Data provided:
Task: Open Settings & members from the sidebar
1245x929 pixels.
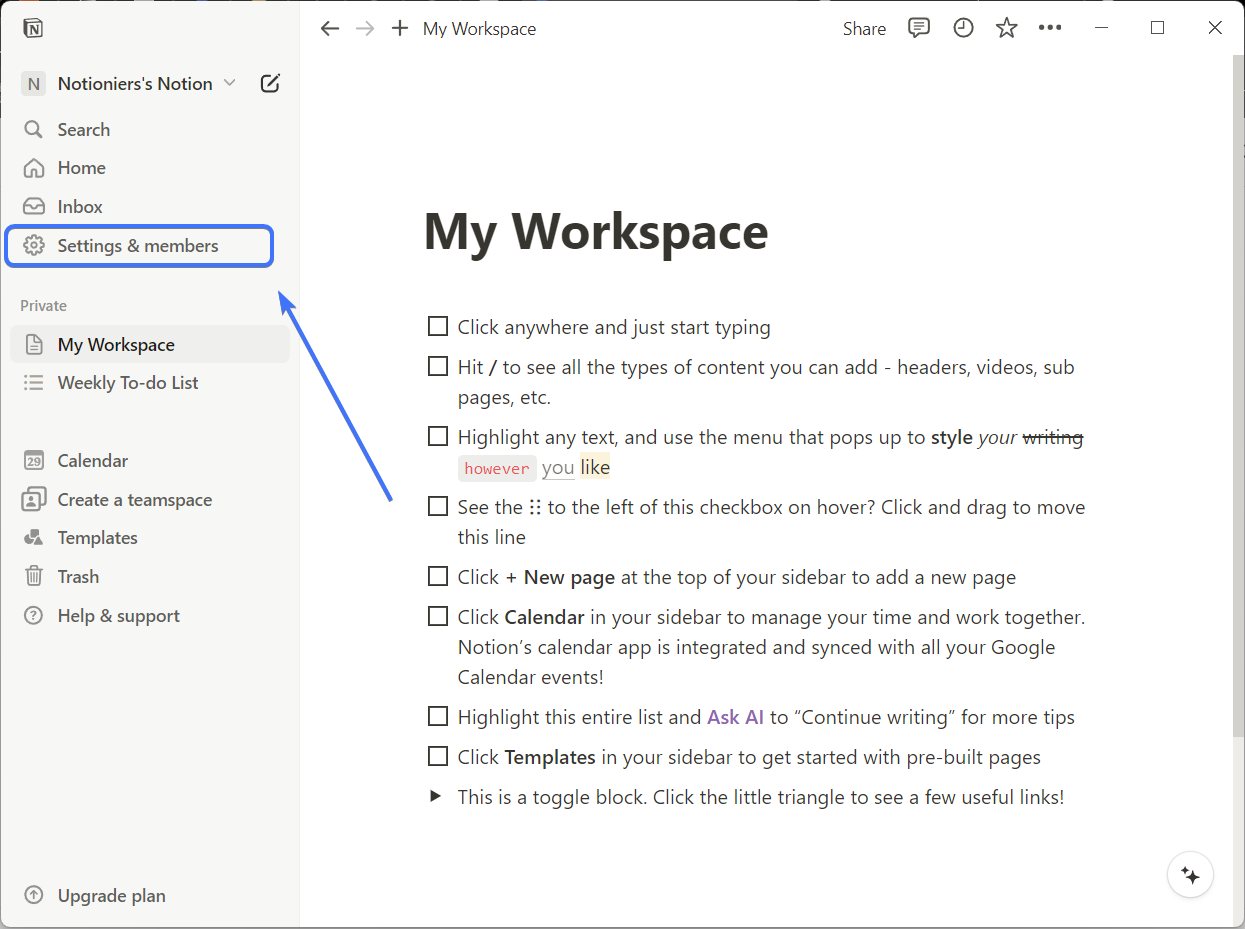Action: coord(137,245)
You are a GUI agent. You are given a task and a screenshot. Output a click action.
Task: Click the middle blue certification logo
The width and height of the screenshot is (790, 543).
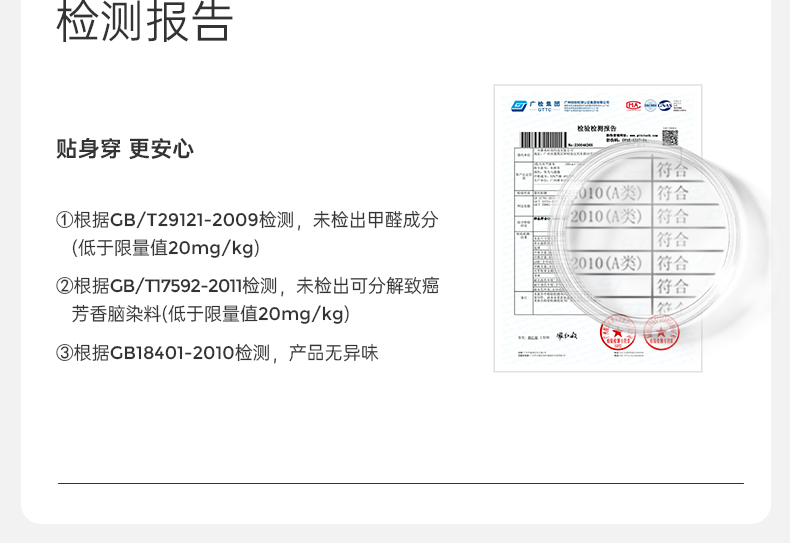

Goal of the exercise: Every line from the one bearing "Task: Click the" through the end of the data above must be output exactly, and no picture may appear.

Expected answer:
Task: Click the middle blue certification logo
The width and height of the screenshot is (790, 543).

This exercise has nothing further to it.